• 実施事項:
1) 全固体電池に関する抜粋をもとに、次の問いに答えよ。
(a) Li10GeP2S12が開発されたのは何年か。
(b) Li9.54Si1.74P1.44S11.7Cl0.3のイオン伝導率は有機電解質の何倍か。
(c) 全固体電池が安定して充電・放電できた低温と高温はそれぞれ何度か。
2) 全固体電池に関する抜粋のうち、「現在主流のリチウムイオン電池」から「することはできませんでした。」まで（両端を含む）を、「有機溶媒」を「有機溶剤」に置き換えて書き直せ。

• 抜粋:
現在主流のリチウムイオン電池の電解質は可燃性の有機溶媒であり、漏出や過熱などの安定性に課題を抱えている。電解質を固体材料に置き換える全固体電池は、これらの課題を解決し得るとして期待が高まっているが、その実現には、有機電解質以上のイオン伝導体が必要。

菅野教授らの研究グループは2011年に発見した有機溶媒系に匹敵する超イオン伝導体Li10GeP2S12を足掛かりに、新たにLi9.54Si1.74P1.44S11.7Cl0.3など二つの有望物質を発見。これを使った全固体電池はリチウムイオン電池を上回る次世代電池になりうることを確認した。

―― 今回、念願の材料を手にしたということですね。

菅野氏: 我々は試行錯誤を繰り返しながら物質探索を続け、2011年には、イオン伝導率が有機電解質に匹敵するセラミックス材料Li10GeP2S12(LGPS=リチウム・ゲルマニウム・リン・硫黄)を開発しました(参考文献1)。ただ、この材料を電解質とする全固体型電池を作っても、電流などの出力特性が従来のリチウムイオン電池を凌駕することはできませんでした。

しかし、このLGPSに可能性を見出し、LGPSをもとに硫化物系の新物質探索を行ってきました。高価なゲルマニウムに代わる元素はないかと、加藤さんが中心となって地道な作業を続け、イオン伝導率が有機電解質の2倍という超イオン伝導体Li9.54Si1.74P1.44S11.7Cl0.3を発見したのです(参考文献2)。超イオン伝導体とは、イオンが固体の中をあたかも液体の中を流れるかのように動き回れる物質のことです。さらに、Li9.54Si1.74P1.44S11.7Cl0.3に加え、リチウム金属負極の電解質に使える、より安定した超イオン伝導体のLi9.6P3S12も発見しました(参考文献2)。

この2つの超イオン伝導体を用いて、全固体電池を作りました。室温(27℃)でリチウムイオン電池の3倍以上も電流が流れるなど高い出力特性を持っています。さらにリチウムイオン電池の欠点であった低温(マイナス30℃)、高温(100℃)でも安定して充電、放電ができることが分かりました。

―― 超イオン伝導体を見つけるのは苦労の連続ではなかったですか。

加藤氏: 菅野先生との共同研究で2011年にNature Materials にLi10GeP2S12という有望材料を発表してから、世界中で開発競争がスタートしました。他の研究機関に先を越されないかというプレッシャーの中で走り続けることは緊張感がありました。

まず高価なゲルマニウムをシリコンやスズに置き換える研究を開始し、置換はある程度うまくいきましたが、イオン伝導率がLGPS系に比べ半分程度まで下がってしまいました。有機電解質を超える魅力を持つ材料をゲルマニウムなしで何とか実現したいと、新しい組成を合成しては調べることを毎日繰り返しました。その中で、少しだけいつもと違う傾向を見つけました。

• 保存済み記録:
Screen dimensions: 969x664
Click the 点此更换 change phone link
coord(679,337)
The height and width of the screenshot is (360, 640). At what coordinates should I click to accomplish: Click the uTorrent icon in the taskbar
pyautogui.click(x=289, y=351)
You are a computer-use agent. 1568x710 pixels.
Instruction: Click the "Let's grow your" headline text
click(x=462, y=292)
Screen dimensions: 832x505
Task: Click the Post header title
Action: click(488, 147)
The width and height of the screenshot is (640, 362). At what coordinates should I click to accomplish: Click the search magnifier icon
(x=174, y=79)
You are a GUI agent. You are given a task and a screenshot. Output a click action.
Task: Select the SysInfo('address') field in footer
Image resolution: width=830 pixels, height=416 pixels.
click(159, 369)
...
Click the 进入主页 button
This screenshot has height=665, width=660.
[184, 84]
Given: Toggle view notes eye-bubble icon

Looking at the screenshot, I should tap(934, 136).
---
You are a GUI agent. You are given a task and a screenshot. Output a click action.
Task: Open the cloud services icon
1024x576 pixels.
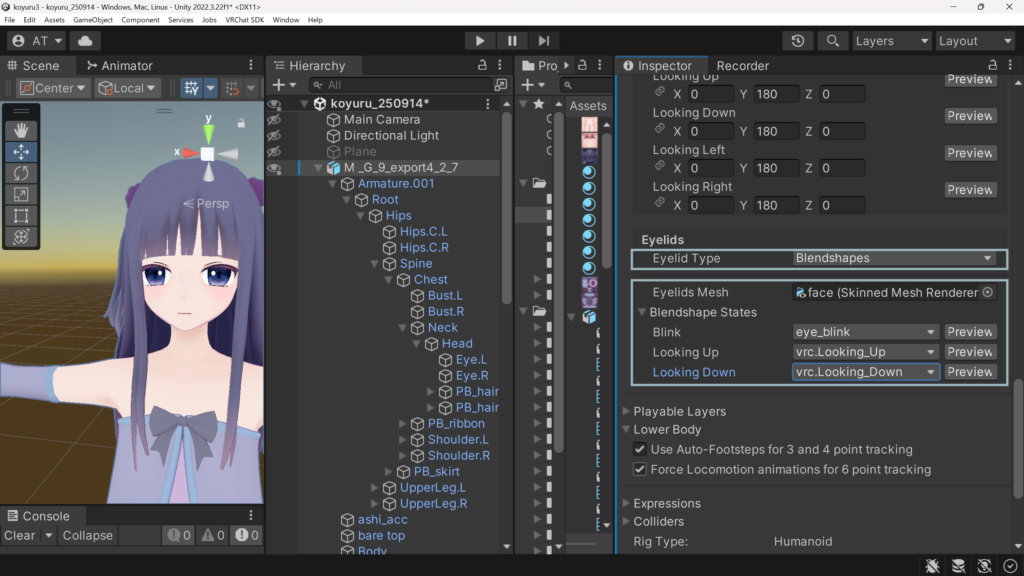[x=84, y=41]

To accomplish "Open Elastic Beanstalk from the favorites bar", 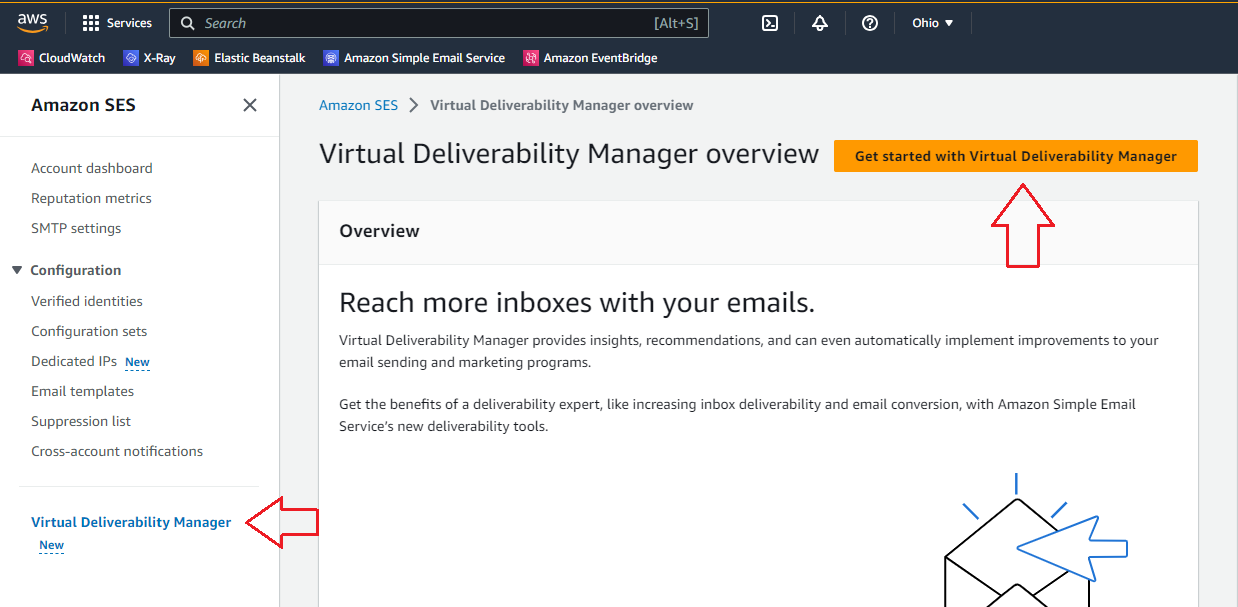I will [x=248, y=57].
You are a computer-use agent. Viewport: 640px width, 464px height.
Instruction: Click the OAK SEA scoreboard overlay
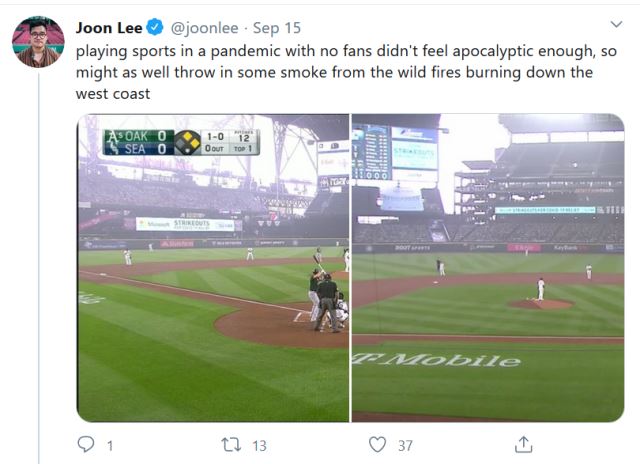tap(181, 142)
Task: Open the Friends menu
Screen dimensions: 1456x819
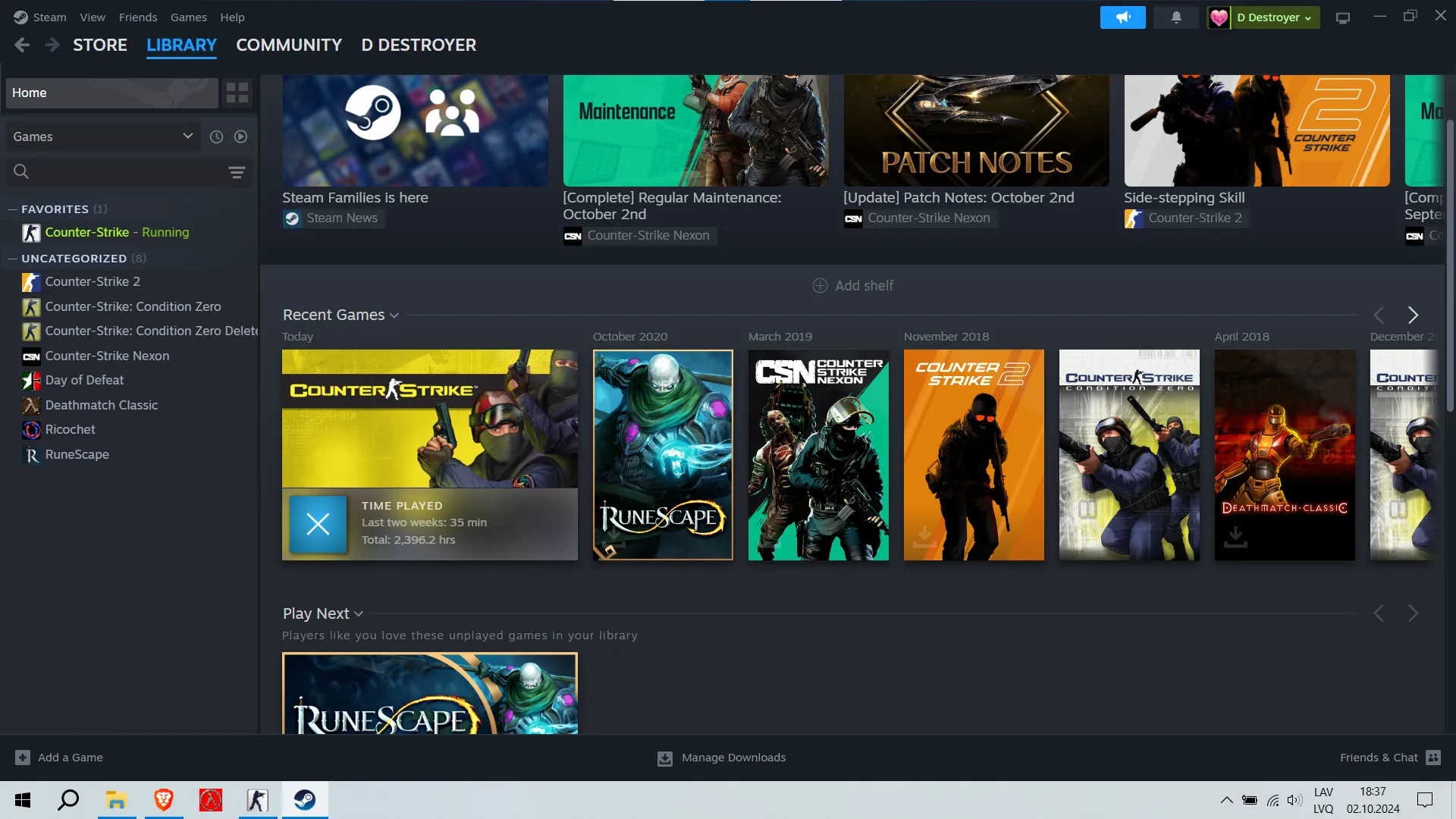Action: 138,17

• 各問の解答:
1)
(a) 2011年
(b) 2倍
(c) 低温はマイナス30℃、高温は100℃

2)
現在主流のリチウムイオン電池の電解質は可燃性の有機溶剤であり、漏出や過熱などの安定性に課題を抱えている。電解質を固体材料に置き換える全固体電池は、これらの課題を解決し得るとして期待が高まっているが、その実現には、有機電解質以上のイオン伝導体が必要。

菅野教授らの研究グループは2011年に発見した有機溶剤系に匹敵する超イオン伝導体Li10GeP2S12を足掛かりに、新たにLi9.54Si1.74P1.44S11.7Cl0.3など二つの有望物質を発見。これを使った全固体電池はリチウムイオン電池を上回る次世代電池になりうることを確認した。

―― 今回、念願の材料を手にしたということですね。

菅野氏: 我々は試行錯誤を繰り返しながら物質探索を続け、2011年には、イオン伝導率が有機電解質に匹敵するセラミックス材料Li10GeP2S12(LGPS=リチウム・ゲルマニウム・リン・硫黄)を開発しました(参考文献1)。ただ、この材料を電解質とする全固体型電池を作っても、電流などの出力特性が従来のリチウムイオン電池を凌駕することはできませんでした。